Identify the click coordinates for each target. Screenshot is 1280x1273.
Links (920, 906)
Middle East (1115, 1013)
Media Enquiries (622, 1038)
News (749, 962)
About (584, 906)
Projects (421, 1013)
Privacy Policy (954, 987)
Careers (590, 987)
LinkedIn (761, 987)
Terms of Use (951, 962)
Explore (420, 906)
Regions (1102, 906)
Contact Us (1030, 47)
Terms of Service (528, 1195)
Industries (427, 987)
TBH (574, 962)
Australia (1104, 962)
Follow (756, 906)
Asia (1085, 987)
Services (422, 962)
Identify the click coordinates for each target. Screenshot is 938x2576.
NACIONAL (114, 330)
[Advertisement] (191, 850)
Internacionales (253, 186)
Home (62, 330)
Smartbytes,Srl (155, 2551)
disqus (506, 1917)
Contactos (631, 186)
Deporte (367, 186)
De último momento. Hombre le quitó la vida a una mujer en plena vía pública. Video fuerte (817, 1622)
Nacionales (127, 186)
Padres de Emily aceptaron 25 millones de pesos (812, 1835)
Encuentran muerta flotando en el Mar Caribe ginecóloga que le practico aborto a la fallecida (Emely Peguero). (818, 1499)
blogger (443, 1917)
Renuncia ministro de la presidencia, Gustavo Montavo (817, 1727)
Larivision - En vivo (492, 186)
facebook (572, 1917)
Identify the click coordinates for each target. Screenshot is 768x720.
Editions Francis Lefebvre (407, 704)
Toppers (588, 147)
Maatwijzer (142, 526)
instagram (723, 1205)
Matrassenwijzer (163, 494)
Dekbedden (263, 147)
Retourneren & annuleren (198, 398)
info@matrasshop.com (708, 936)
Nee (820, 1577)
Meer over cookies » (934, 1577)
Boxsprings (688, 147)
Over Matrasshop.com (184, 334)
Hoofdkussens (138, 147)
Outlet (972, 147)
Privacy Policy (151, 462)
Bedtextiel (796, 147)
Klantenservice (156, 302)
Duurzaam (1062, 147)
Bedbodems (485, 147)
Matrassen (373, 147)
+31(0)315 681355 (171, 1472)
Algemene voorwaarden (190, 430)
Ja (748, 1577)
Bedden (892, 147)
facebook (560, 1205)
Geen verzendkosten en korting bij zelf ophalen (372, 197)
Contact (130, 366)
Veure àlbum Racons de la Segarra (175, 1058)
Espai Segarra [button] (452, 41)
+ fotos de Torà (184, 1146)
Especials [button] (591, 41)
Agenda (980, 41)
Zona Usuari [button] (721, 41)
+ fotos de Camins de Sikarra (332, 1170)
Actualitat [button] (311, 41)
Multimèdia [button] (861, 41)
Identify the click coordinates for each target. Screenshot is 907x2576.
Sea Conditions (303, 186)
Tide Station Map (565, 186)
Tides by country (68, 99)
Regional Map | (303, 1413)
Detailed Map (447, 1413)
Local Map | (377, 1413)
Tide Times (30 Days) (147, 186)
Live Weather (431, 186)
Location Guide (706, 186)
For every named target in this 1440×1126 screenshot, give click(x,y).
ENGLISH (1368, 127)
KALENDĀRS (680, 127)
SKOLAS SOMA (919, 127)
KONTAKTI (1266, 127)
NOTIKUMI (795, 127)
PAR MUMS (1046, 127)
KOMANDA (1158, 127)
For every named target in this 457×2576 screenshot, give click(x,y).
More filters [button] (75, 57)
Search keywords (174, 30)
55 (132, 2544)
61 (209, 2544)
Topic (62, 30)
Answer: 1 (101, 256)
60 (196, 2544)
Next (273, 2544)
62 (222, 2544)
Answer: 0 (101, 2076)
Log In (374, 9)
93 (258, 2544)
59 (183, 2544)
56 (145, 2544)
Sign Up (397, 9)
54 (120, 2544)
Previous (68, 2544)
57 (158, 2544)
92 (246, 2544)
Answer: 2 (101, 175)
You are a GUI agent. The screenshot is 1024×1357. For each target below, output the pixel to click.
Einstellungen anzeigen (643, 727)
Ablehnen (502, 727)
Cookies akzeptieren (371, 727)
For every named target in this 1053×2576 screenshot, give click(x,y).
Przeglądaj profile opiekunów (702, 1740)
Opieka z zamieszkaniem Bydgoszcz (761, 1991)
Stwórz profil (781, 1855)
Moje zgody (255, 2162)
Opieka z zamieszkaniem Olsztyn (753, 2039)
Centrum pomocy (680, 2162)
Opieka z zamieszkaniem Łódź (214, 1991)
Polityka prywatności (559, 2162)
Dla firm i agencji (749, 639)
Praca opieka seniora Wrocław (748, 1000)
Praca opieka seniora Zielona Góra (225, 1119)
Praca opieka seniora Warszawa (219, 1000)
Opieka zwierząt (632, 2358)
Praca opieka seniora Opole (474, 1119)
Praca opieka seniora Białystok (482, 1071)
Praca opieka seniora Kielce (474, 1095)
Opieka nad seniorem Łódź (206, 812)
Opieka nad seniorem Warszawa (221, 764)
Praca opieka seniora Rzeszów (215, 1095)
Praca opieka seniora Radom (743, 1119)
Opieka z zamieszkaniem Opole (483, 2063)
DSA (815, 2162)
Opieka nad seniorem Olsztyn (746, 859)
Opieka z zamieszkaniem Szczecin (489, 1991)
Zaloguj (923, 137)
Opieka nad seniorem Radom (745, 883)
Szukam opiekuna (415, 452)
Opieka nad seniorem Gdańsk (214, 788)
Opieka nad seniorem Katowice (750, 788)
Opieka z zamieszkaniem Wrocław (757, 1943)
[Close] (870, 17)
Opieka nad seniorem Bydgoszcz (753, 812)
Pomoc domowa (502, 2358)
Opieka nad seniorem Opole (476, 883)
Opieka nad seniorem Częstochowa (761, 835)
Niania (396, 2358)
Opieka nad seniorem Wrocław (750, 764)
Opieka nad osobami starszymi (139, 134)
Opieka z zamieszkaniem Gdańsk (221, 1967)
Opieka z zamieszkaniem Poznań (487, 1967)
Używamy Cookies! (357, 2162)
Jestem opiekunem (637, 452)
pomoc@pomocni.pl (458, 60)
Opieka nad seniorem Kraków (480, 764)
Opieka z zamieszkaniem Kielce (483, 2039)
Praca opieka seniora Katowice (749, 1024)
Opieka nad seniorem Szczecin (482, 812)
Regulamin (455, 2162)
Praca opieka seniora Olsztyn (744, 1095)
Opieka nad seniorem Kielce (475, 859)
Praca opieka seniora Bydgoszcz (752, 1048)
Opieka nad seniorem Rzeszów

__What the exercise asks__:
Convert everything in the data from the line containing "Opieka nad seniorem Gdańsk (214, 788)" down to the line containing "Opieka z zamieszkaniem Gdańsk (221, 1967)" into a Markdown table with the columns Row and Line, numbering each line and leaving out any blank ones.

__Written solution__:
| Row | Line |
|---|---|
| 1 | Opieka nad seniorem Gdańsk (214, 788) |
| 2 | Opieka nad seniorem Katowice (750, 788) |
| 3 | Opieka z zamieszkaniem Wrocław (757, 1943) |
| 4 | [Close] (870, 17) |
| 5 | Opieka nad seniorem Bydgoszcz (753, 812) |
| 6 | Pomoc domowa (502, 2358) |
| 7 | Opieka nad seniorem Opole (476, 883) |
| 8 | Opieka nad seniorem Częstochowa (761, 835) |
| 9 | Niania (396, 2358) |
| 10 | Opieka nad seniorem Wrocław (750, 764) |
| 11 | Opieka nad osobami starszymi (139, 134) |
| 12 | Opieka z zamieszkaniem Gdańsk (221, 1967) |